> **PASSAGE**:
The third coming happened around the turn of the millennium, after the disappointments of the experimentation during the second tranche were attributed to inadequate randomisation in the earlier experiments (see Cook, 2001). The solution? Randomisation. And off we went again with a third tranche – of randomised experiments emerging from work funded by the What Works Clearinghouse in the US and the Education Endowment Foundation in the UK.
We’re now at a point where evaluations have been made of these third, post-millennium tranche findings. These evaluations repeat the findings from the first and second tranches of experiment: the impact of interventions, these evaluations tell us, is routinely low (Malouf & Taymans, 2016; Lortie-Forgues & Inglis, 2019). The comments of the evaluators of the new experiments mirror those of the evaluators of the tranche of experiments that came before: US evaluators concluded that their findings about the 21st century tranche of What Works studies painted a dim picture of the evidence base on education interventions, while in the UK evaluators concluded that the current tranche is yielding ‘small and uninformative effects’.
All this instils an odd sense of déjà vu.

> **GIVEN REQUEST A**: In the entries, from the first line up to and including the line with "at that location.", replace "ditches" with "trenches" and write those lines again with nothing else changed. Leave out the pictures.

> **STORED RECORDS**:
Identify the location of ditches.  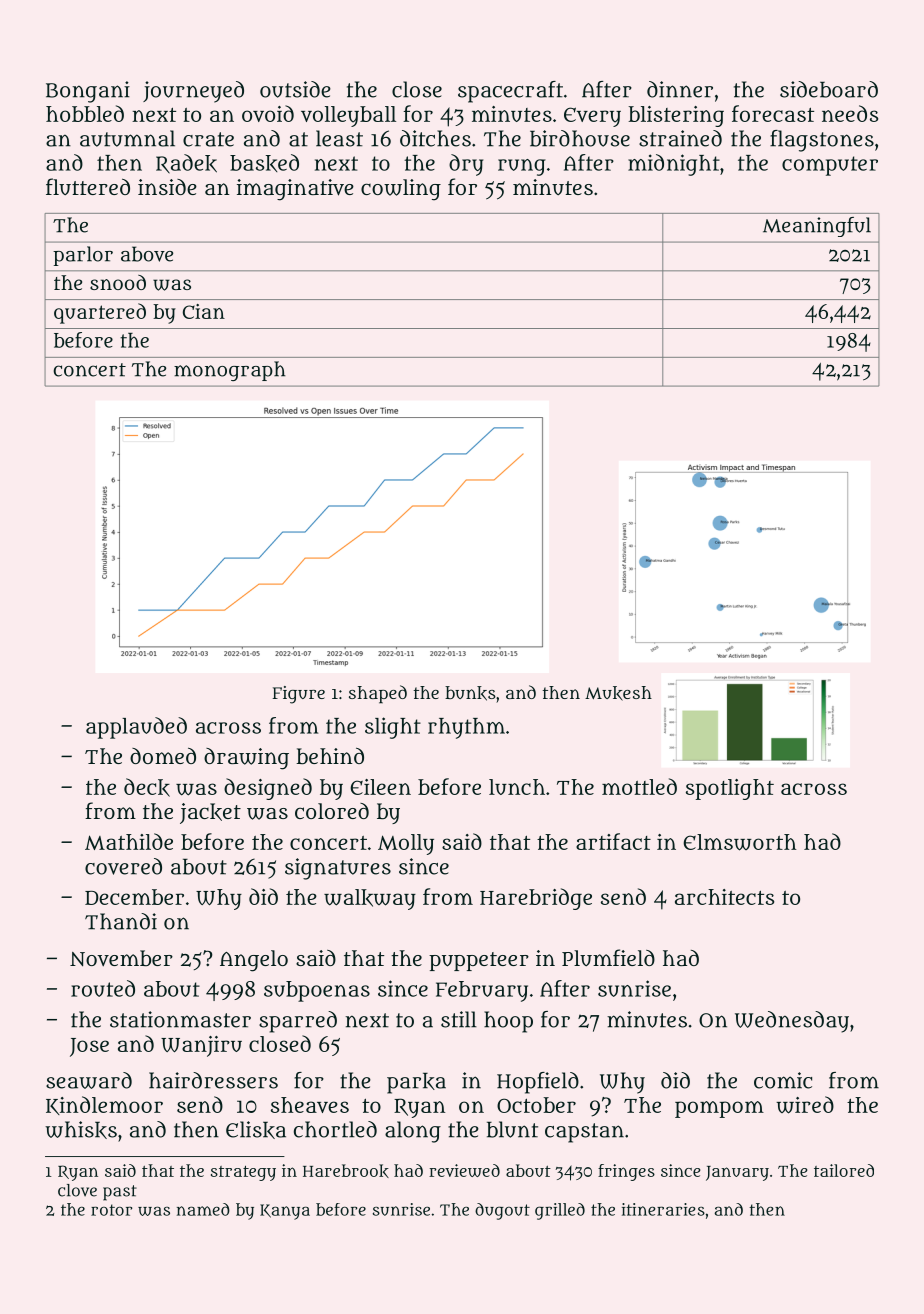
(435, 138).
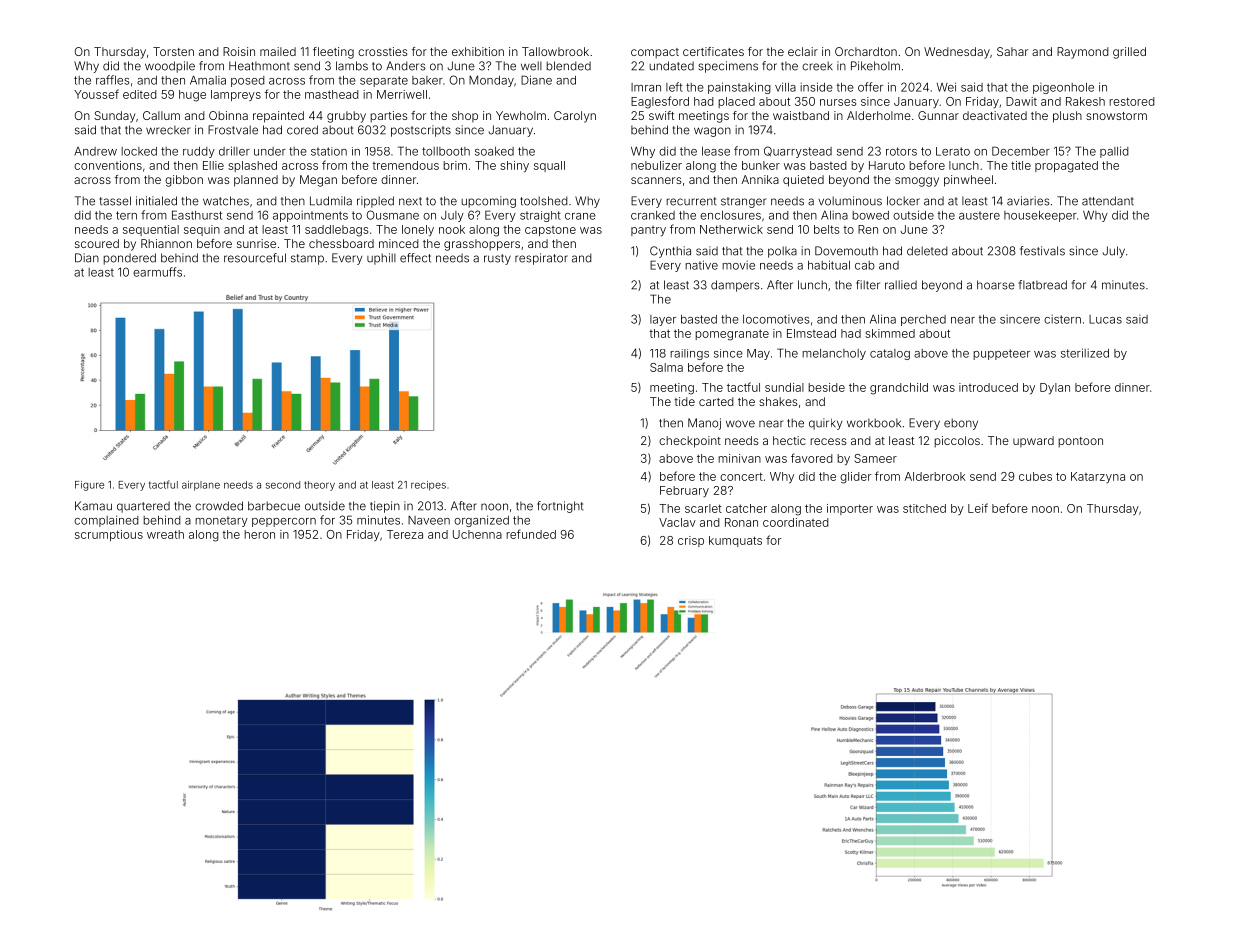 Image resolution: width=1233 pixels, height=952 pixels. I want to click on deleted, so click(927, 251).
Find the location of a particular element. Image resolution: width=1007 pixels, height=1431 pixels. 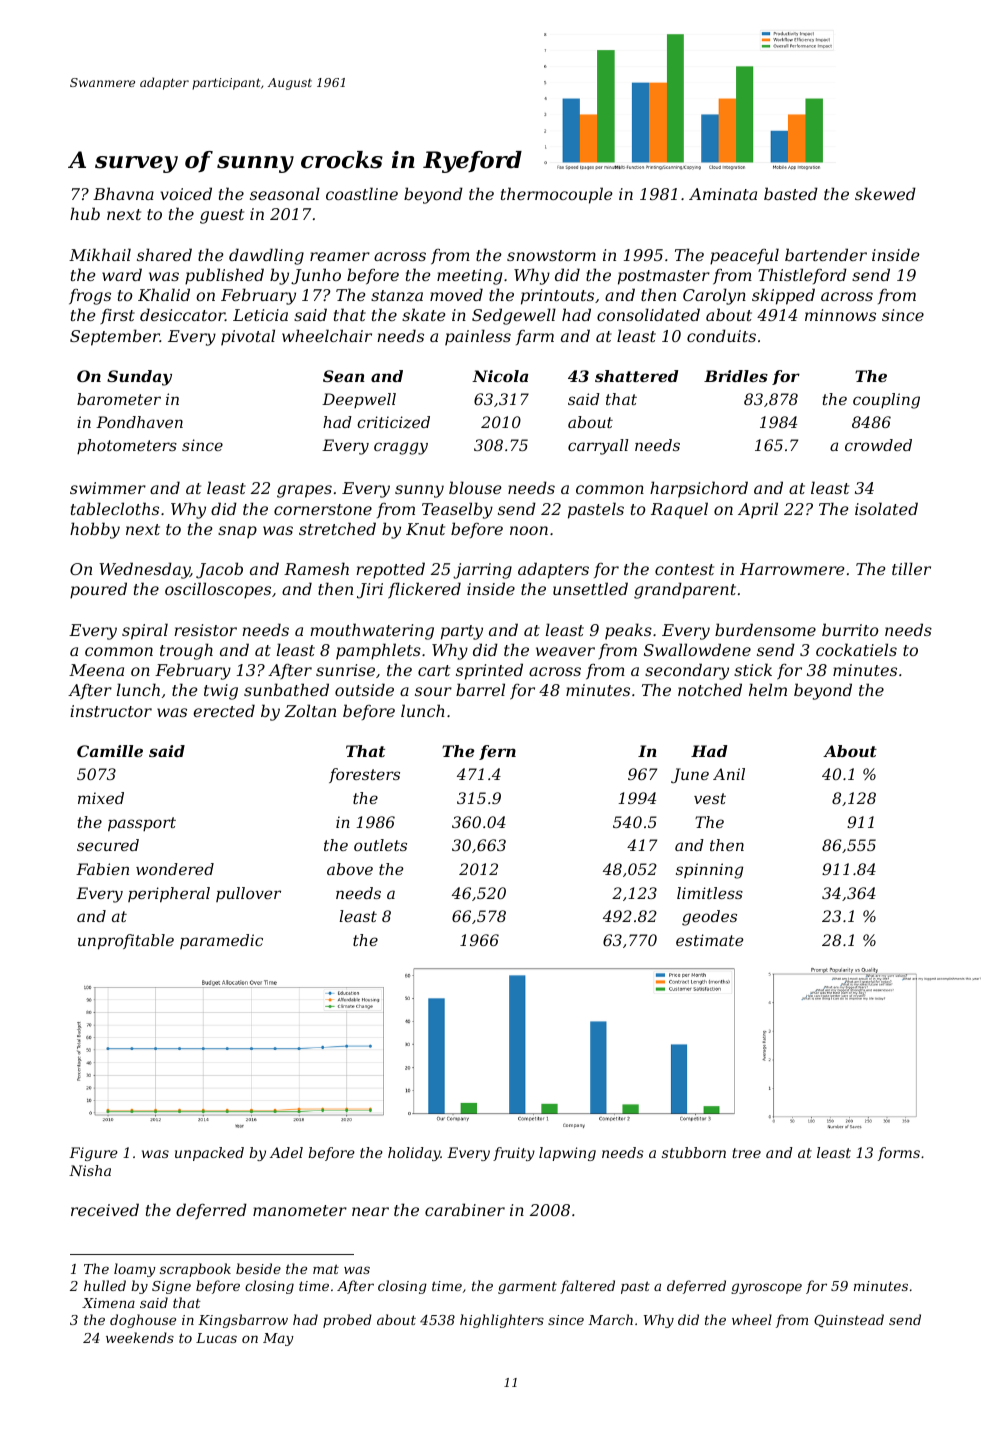

paramedic is located at coordinates (221, 941).
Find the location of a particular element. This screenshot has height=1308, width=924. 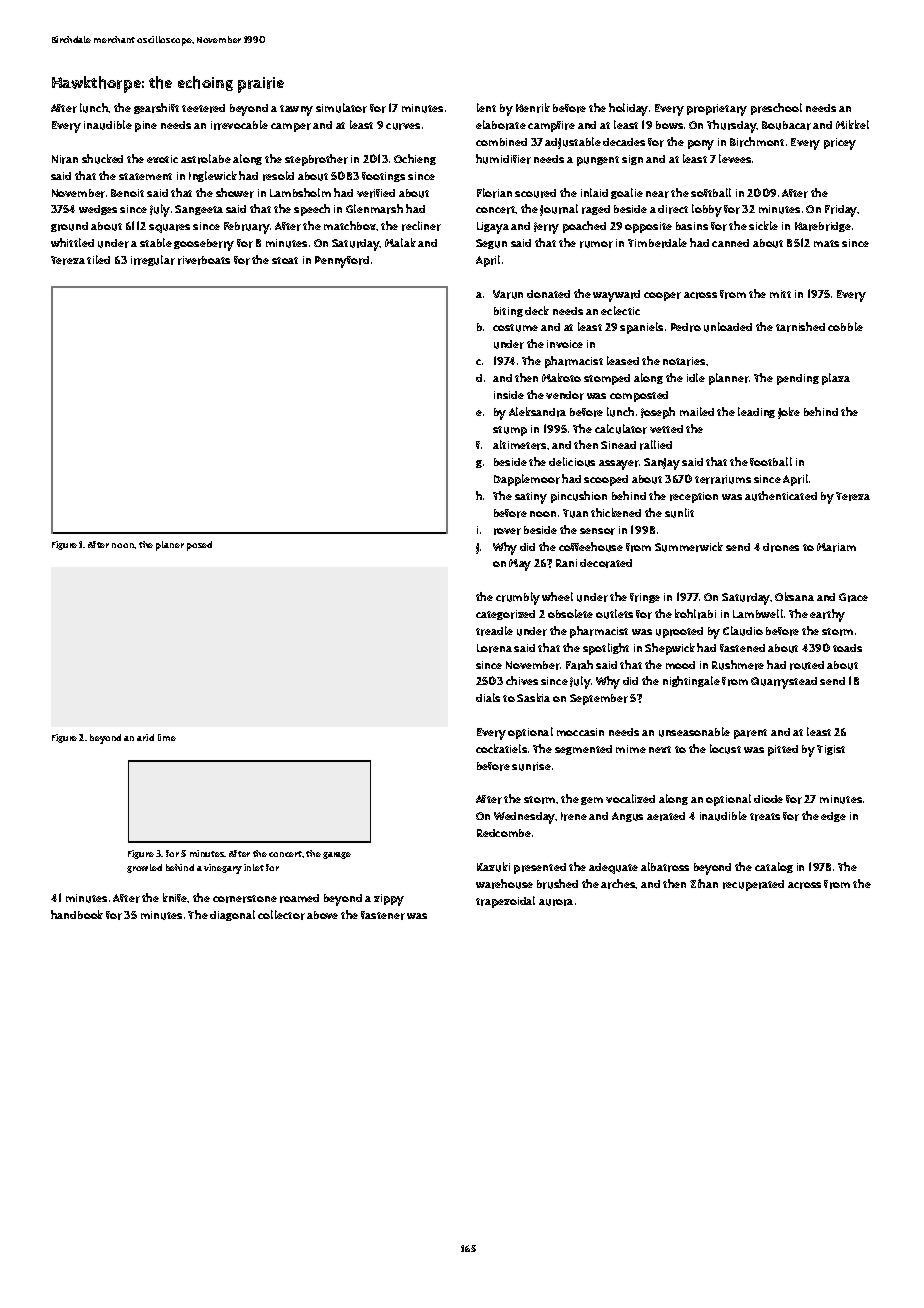

Benoit is located at coordinates (127, 193).
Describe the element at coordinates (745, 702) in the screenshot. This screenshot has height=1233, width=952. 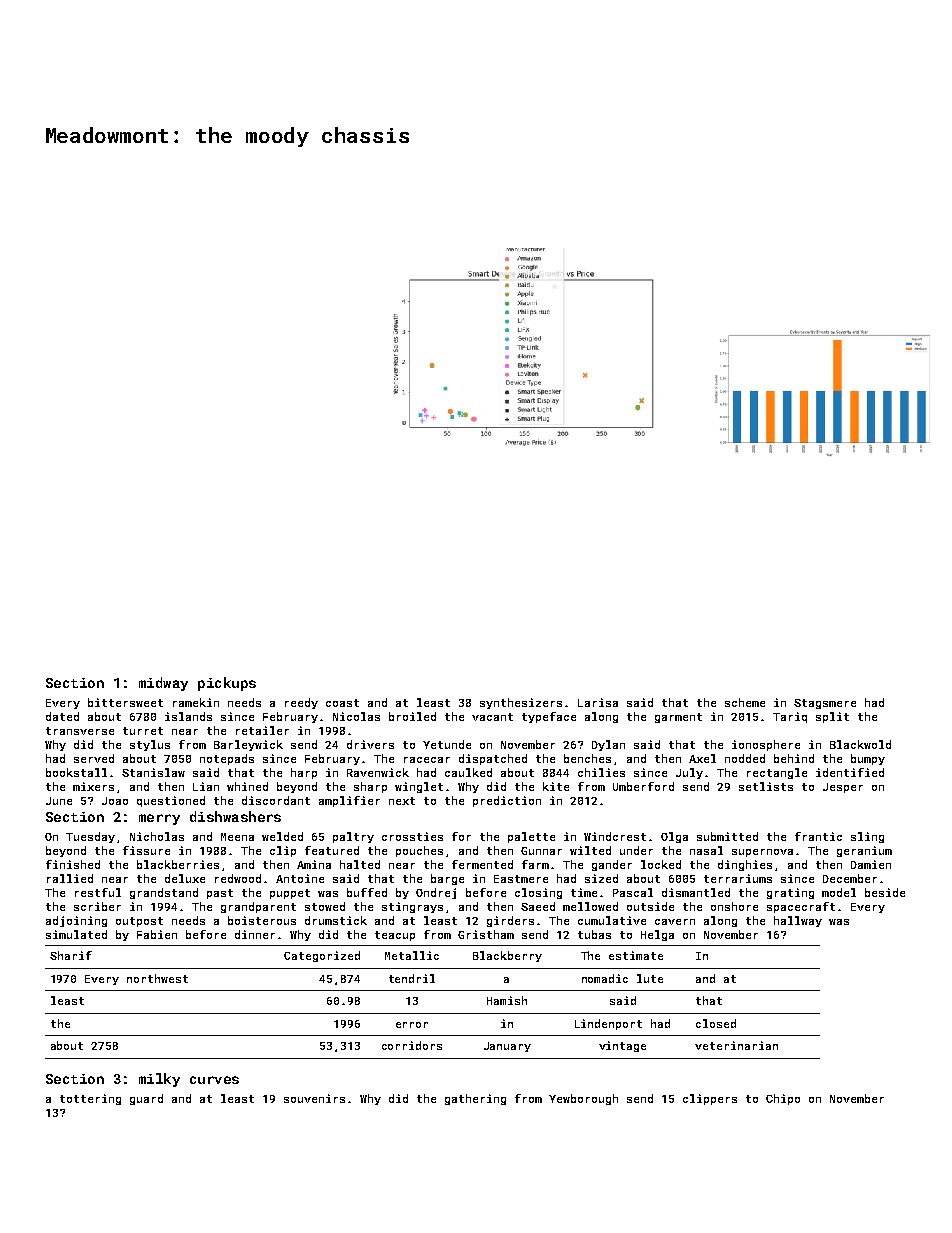
I see `scheme` at that location.
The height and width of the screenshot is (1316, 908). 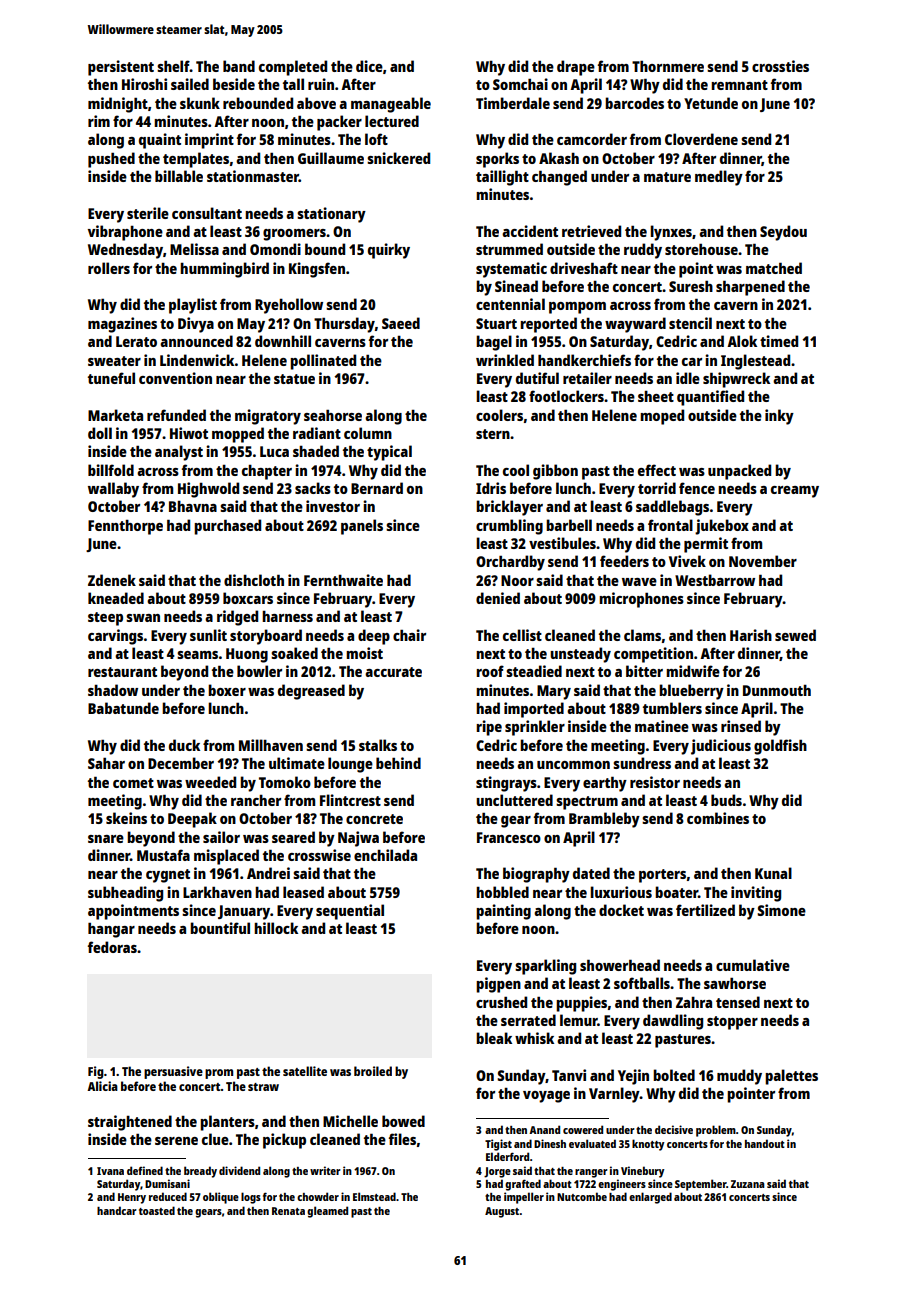 What do you see at coordinates (620, 965) in the screenshot?
I see `showerhead` at bounding box center [620, 965].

> **GIVEN REQUEST B**: Reproduce the passage on education experiments word for word from "We’re now at" up to and including "and uninformative effects’.".

> **CORRECT RESULT A**:
Identify the location of trenches.  
(435, 138).
 Image resolution: width=1233 pixels, height=952 pixels. I want to click on deleted, so click(927, 251).
Find the location of a particular element. Image resolution: width=1007 pixels, height=1431 pixels. 

paramedic is located at coordinates (221, 941).
Find the location of a particular element. This screenshot has height=1308, width=924. 

Benoit is located at coordinates (127, 193).
Describe the element at coordinates (745, 702) in the screenshot. This screenshot has height=1233, width=952. 
I see `scheme` at that location.

> **CORRECT RESULT B**:
We’re now at a point where evaluations have been made of these third, post-millennium tranche findings. These evaluations repeat the findings from the first and second tranches of experiment: the impact of interventions, these evaluations tell us, is routinely low (Malouf & Taymans, 2016; Lortie-Forgues & Inglis, 2019). The comments of the evaluators of the new experiments mirror those of the evaluators of the tranche of experiments that came before: US evaluators concluded that their findings about the 21st century tranche of What Works studies painted a dim picture of the evidence base on education interventions, while in the UK evaluators concluded that the current tranche is yielding ‘small and uninformative effects’.